Sequential execution: Cases run one at a time in CSV row order.
Per-case error isolation: If a single case fails (e.g., invalid model, device not found, runtime exception), the error is printed to stderr and the case gets a row with empty metrics in the output CSV. Execution continues with the next case.
Batch flush: Results are flushed to disk every 10 cases. If the process is interrupted, results from completed batches are preserved.
In-process execution: Each case calls ParallelRunner from serving_cast.parallel_runner in-process. Results from ParallelRunner are processed using OptimizerSummary._prepare_agg_disagg_results() for SLO filtering, which correctly handles disagg mode by applying only the relevant limit per phase (TTFT for prefill summaries, TPOT for decode summaries). Log level is configured via logging.basicConfig before each case, consistent with Throughput Optimizer.

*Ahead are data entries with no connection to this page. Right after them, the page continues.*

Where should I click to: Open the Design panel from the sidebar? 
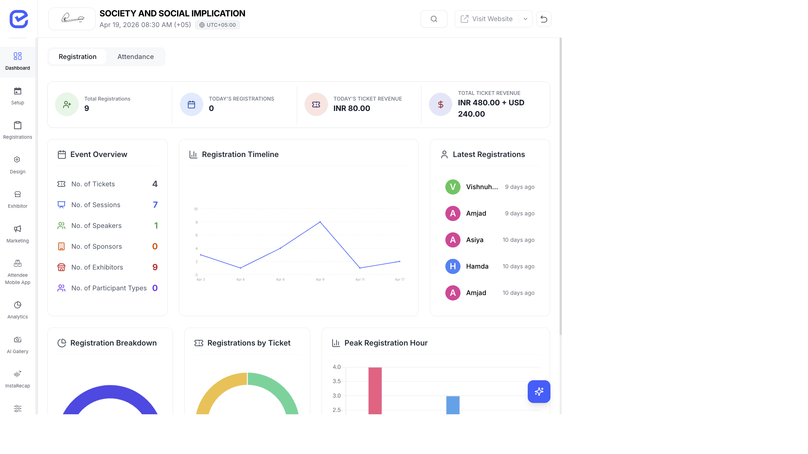[17, 164]
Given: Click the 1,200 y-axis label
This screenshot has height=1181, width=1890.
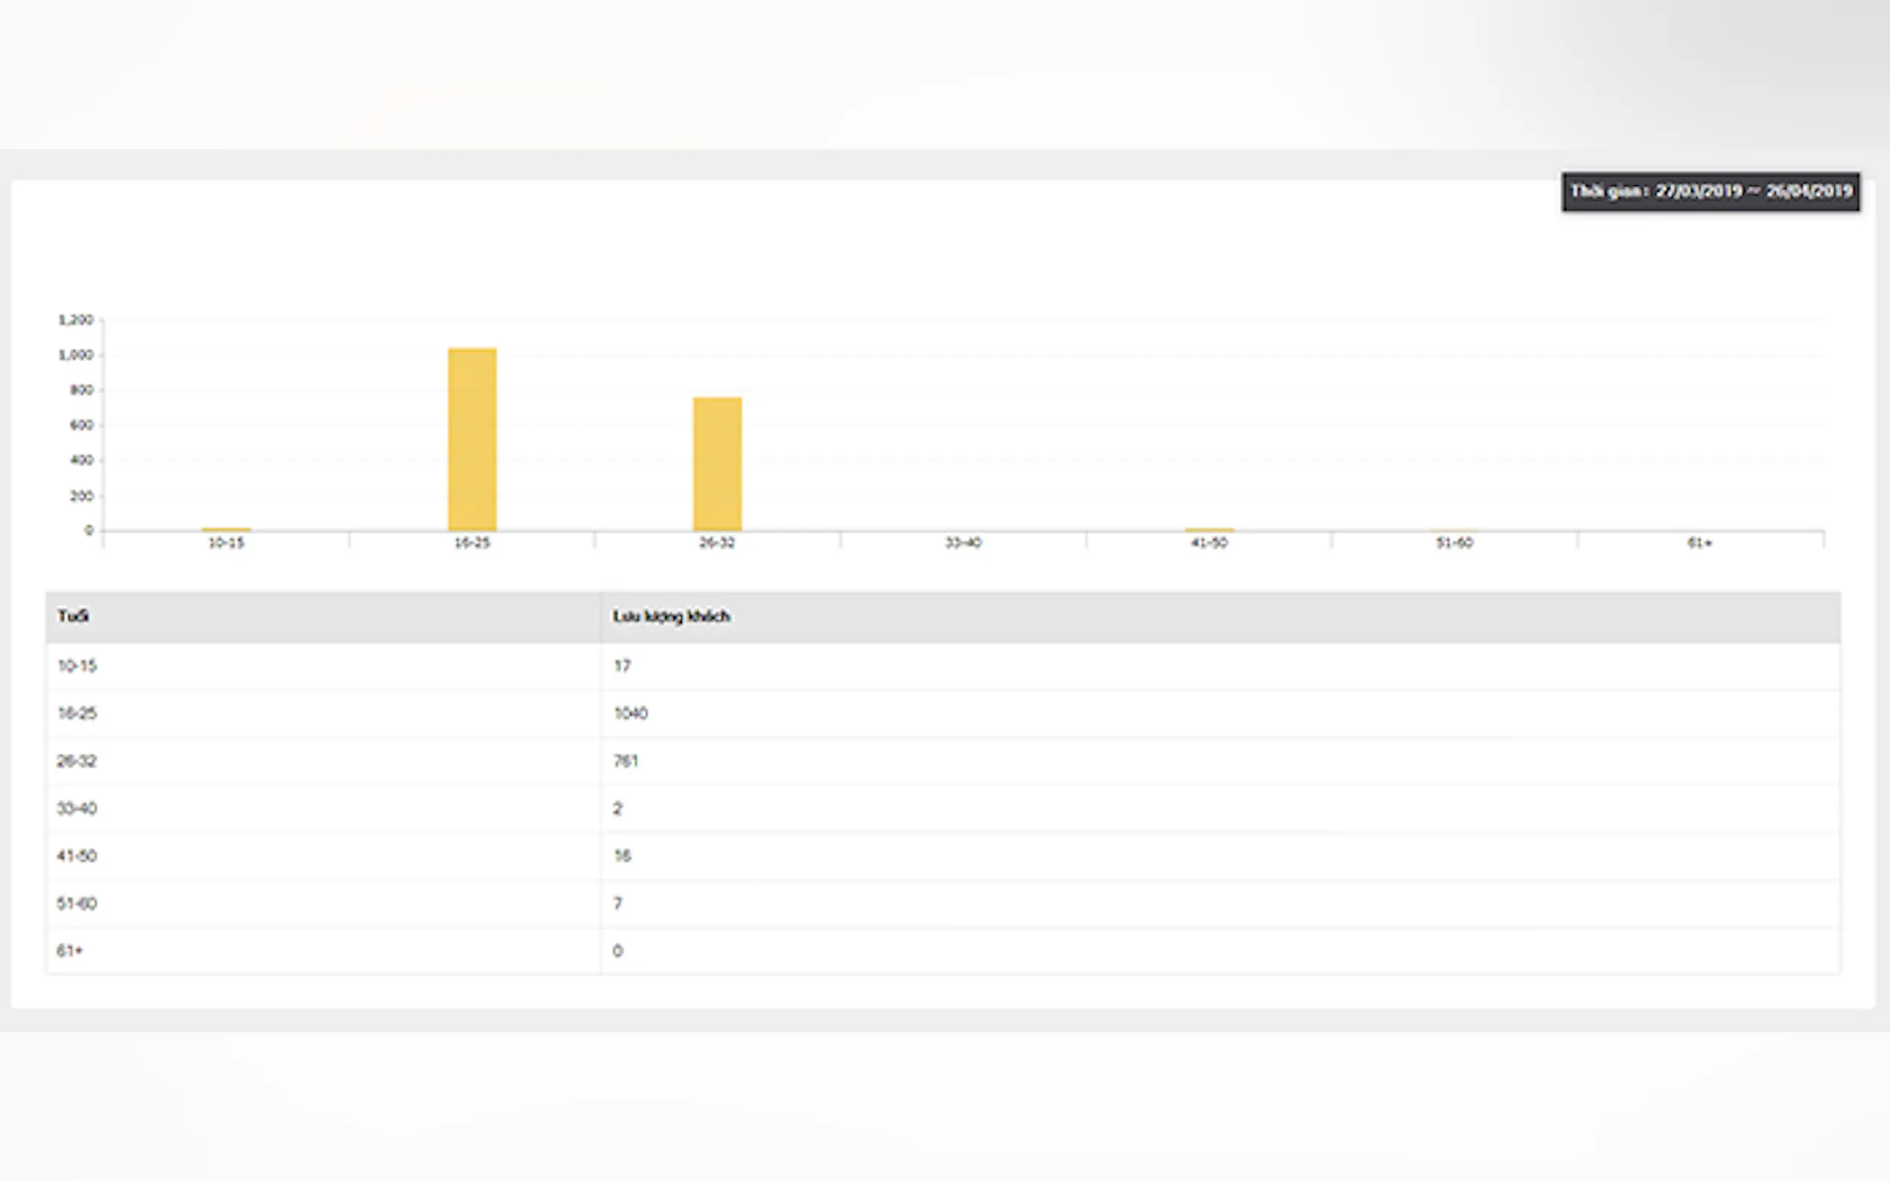Looking at the screenshot, I should click(x=76, y=320).
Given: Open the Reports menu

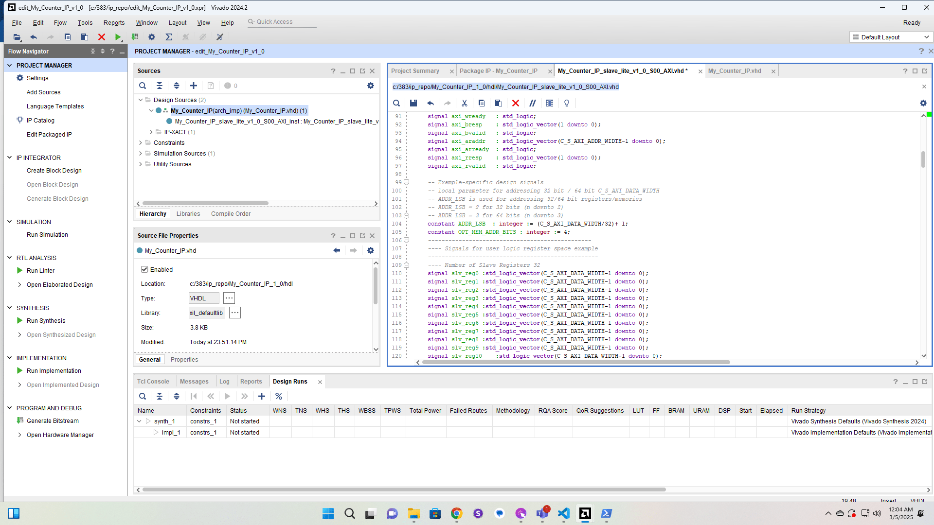Looking at the screenshot, I should [114, 23].
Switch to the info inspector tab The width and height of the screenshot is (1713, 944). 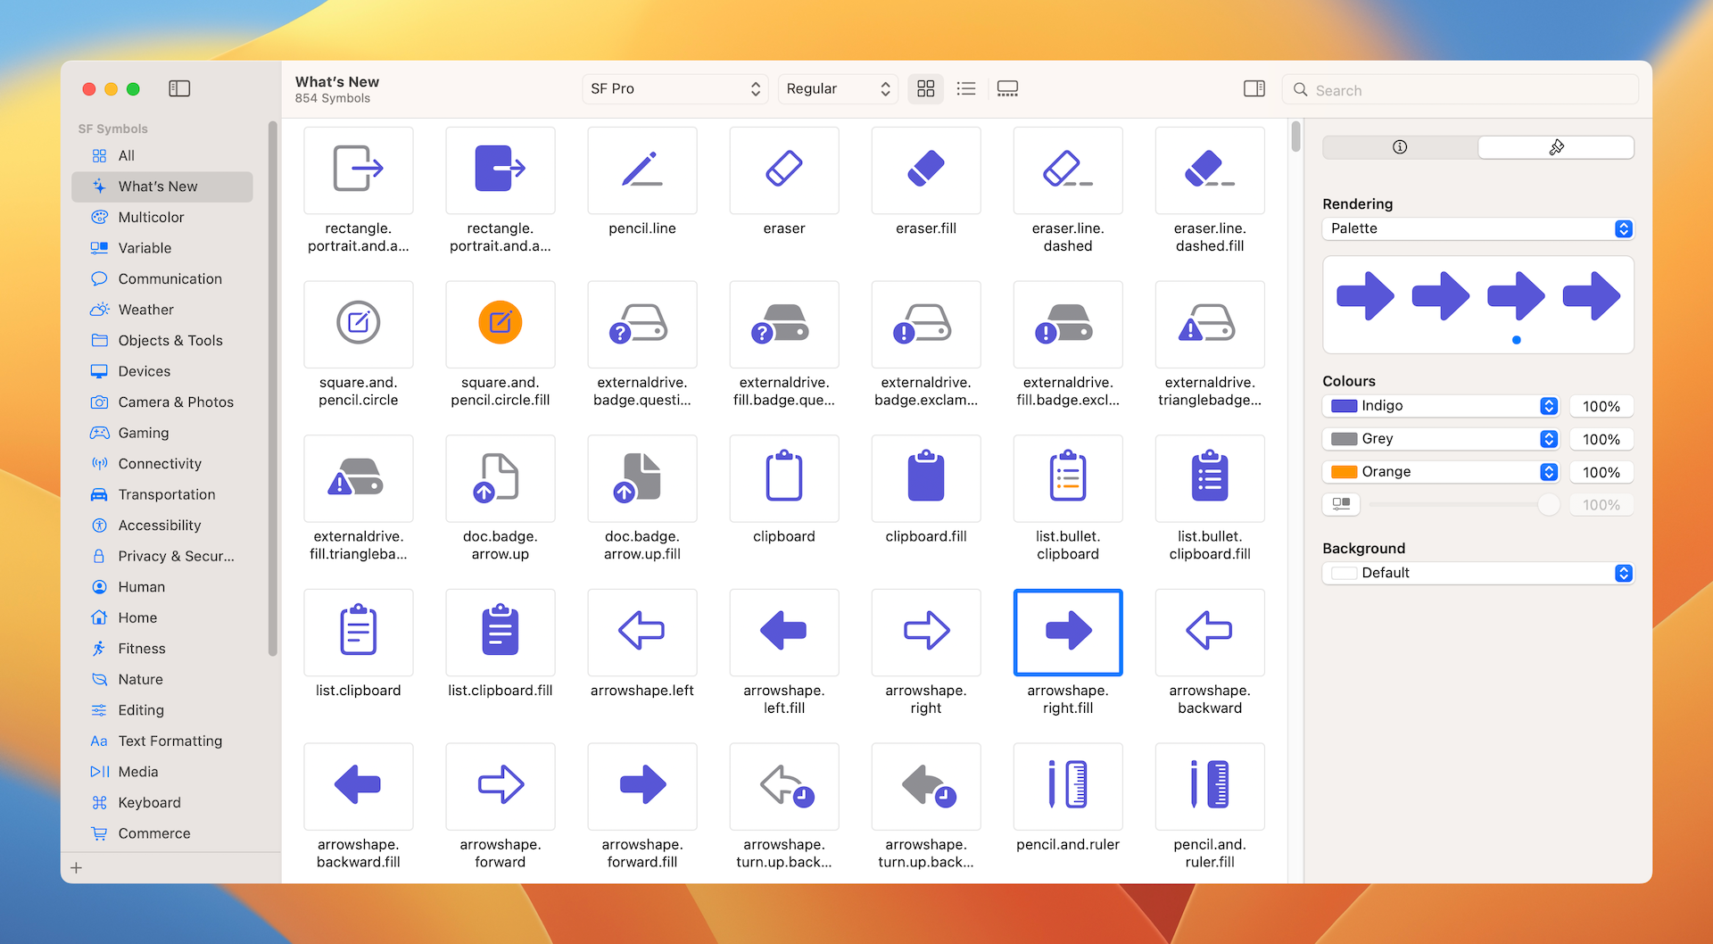[1400, 147]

Relationship to Throughput Optimizer

Benchmark Cases Runner internally calls Throughput Optimizer's ParallelRunner for each case. The mapping from CSV columns to Throughput Optimizer arguments is:

CSV Column	Throughput Optimizer Argument
`device`	`--device`
`num_devices`	`--num-devices`
`model_id`	positional `model_id`
`input_length`	`--input-length`
`output_length`	`--output-length`
`ttft_limits`	`--ttft-limits`
`tpot_limits`	`--tpot-limits`
`compile`	`--compile`
`mode`	`--disagg` (when set to `disagg`)
`quantize_linear_action`	`--quantize-linear-action`
`quantize_attention_action`	`--quantize-attention-action`
`tp_sizes`	`--tp-sizes`
`ep_sizes`	`--ep-sizes`
`num_mtp_tokens`	`--num-mtp-tokens`
`mtp_acceptance_rate`	`--mtp-acceptance-rate`
`max_prefill_tokens`	`--max-prefill-tokens`
`batch_range`	`--batch-range`
`serving_cost`	`--serving-cost`
`jobs`	`--jobs`
`log_level`	`--log-level`
`reserved_memory_gb`	`--reserved-memory-gb`
`compile_allow_graph_break`	`--compile-allow-graph-break`
`mxfp4_group_size`	`--mxfp4-group-size`

The following Throughput Optimizer arguments are set to defaults since they are not exposed as CSV columns:

Argument	Default Value	Reason
`image_batch_size`	`None`	Multimodal not supported in CSV
`image_height`	`None`	Multimodal not supported in CSV
`image_width`	`None`	Multimodal not supported in CSV
`prefix_cache_hit_rate`	`0.0`	Not commonly varied per case
`enable_multistream`	`True`	Default from Throughput Optimizer
`enable_optimize_prefill_decode_ratio`	`False`	PD ratio optimization not exposed
`prefill_devices_per_instance`	`None`	PD ratio optimization not exposed
`decode_devices_per_instance`	`None`	PD ratio optimization not exposed
`moe_dp_sizes`	`None`	MOE-DP search not exposed

For detailed parameter descriptions, see the Throughput Optimizer documentation.